A federal judge dismissed a lawsuit brought against AOL by some of its former stockholders on Monday. According to Reuters, the former stockholders alleged that some AOL executives committed fraud when they bought millions of company shares before a major $1 billion patent sale to Microsoft.
However, according to Reuters, U.S. District Judge Denise Cote wrote in her opinion, "the complaint's conspiracy theory is mere speculation."
In 2012, AOL and Microsoft struck a deal when Microsoft agreed to pay AOL $1.06 billion to acquire some 800 patents and related applications. AOL said at the time that all of the proceeds from the patents would be returned to shareholders.

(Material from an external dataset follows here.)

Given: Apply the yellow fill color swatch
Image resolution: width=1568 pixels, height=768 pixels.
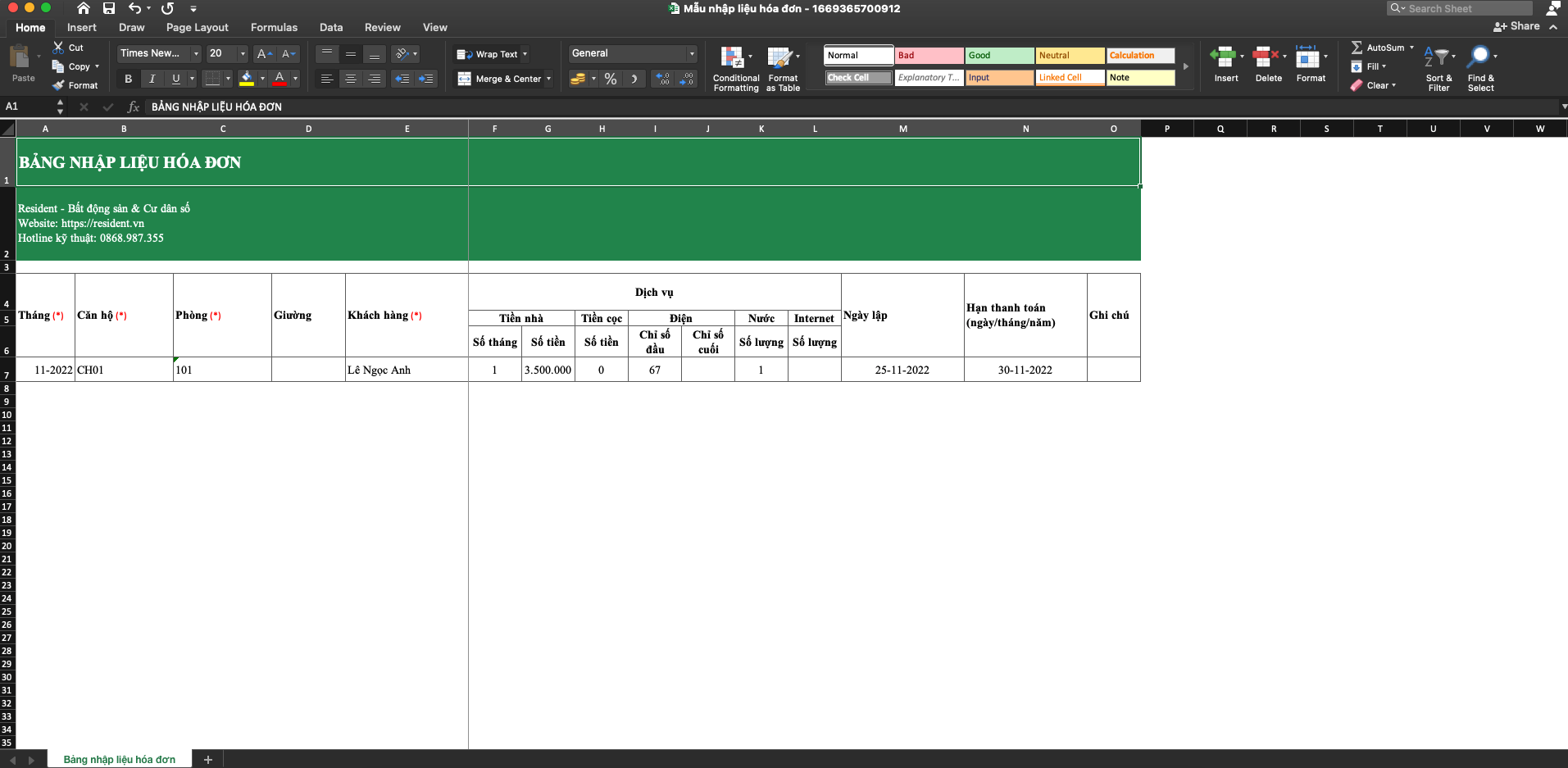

"The closing of this transaction represents another major step for AOL in increasing value for our shareholders," AOL chairman and CEO Tim Armstrong said in a statement after the deal was finalized.
According to the complaint filed by the former stockholders, some AOL executives -- including Armstrong and former CFO Arthur Minson -- repurchased 14.8 million shares in 2011 without acknowledging the forthcoming patent deal with Microsoft.
Once the deal went through, AOL's stock skyrocketed 43 percent in one day.
The former stockholders said they sold their shares before the patent sale, since they were unaware of the deal, and therefore suffered substantial financial losses.
Judge Cote said the lawsuit did not prove that AOL executives made a material misstatement or omission before the patent sale and it was well known that AOL could stand to make a lot of money on its patent portfolio.
The media attention and information available at the time "render[s] implausible any suggestion that the public was not aware that AOL possessed an extremely valuable patent portfolio," Cote wrote, according to Reuters.
CNET contacted AOL for comment. We'll update the story when we get more information.